# YOUR TASK:
The line containing "Viewport: 644px width, 357px" and every line after it through the end of the records: return those exactly, and nothing more.

# Dataset entries:
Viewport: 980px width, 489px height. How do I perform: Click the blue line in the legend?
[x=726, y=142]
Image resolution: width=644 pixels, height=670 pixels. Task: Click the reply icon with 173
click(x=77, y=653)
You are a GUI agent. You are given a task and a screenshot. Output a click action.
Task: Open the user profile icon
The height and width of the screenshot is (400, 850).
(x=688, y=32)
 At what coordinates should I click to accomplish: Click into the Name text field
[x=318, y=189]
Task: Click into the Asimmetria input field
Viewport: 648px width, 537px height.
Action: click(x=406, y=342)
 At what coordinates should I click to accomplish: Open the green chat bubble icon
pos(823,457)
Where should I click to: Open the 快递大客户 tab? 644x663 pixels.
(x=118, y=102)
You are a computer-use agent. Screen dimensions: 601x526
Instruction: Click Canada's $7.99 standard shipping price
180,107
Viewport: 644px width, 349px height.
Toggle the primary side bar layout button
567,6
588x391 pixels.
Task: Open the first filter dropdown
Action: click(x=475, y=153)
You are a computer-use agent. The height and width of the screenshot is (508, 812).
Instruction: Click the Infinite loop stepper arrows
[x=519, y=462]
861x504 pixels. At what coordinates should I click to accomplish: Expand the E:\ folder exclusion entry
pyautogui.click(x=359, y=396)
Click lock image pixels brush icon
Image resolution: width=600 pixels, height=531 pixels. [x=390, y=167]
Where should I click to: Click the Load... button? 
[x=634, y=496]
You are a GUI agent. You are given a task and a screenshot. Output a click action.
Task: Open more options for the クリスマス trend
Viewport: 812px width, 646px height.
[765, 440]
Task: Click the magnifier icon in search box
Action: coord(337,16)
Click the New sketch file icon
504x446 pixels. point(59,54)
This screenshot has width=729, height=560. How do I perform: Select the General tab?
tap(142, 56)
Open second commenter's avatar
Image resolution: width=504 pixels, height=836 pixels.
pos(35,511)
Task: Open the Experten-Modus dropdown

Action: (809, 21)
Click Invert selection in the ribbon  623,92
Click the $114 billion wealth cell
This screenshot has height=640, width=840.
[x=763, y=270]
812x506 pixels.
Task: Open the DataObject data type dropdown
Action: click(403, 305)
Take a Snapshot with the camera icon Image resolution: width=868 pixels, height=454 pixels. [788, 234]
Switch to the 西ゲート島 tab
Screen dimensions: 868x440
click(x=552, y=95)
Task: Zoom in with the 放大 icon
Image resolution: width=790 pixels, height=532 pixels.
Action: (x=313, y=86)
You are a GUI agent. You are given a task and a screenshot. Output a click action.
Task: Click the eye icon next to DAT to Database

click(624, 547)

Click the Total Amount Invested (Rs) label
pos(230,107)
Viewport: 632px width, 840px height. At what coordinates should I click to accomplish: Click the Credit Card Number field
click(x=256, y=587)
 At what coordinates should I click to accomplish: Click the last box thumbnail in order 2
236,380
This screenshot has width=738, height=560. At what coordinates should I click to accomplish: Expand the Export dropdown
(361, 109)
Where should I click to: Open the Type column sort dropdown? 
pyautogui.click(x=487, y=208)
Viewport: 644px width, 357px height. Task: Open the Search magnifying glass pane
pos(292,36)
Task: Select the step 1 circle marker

# TASK OUTPUT:
Viewport: 644px width, 357px height. Task: Open the Search magnifying glass pane
pos(292,36)
Task: Select the step 1 circle marker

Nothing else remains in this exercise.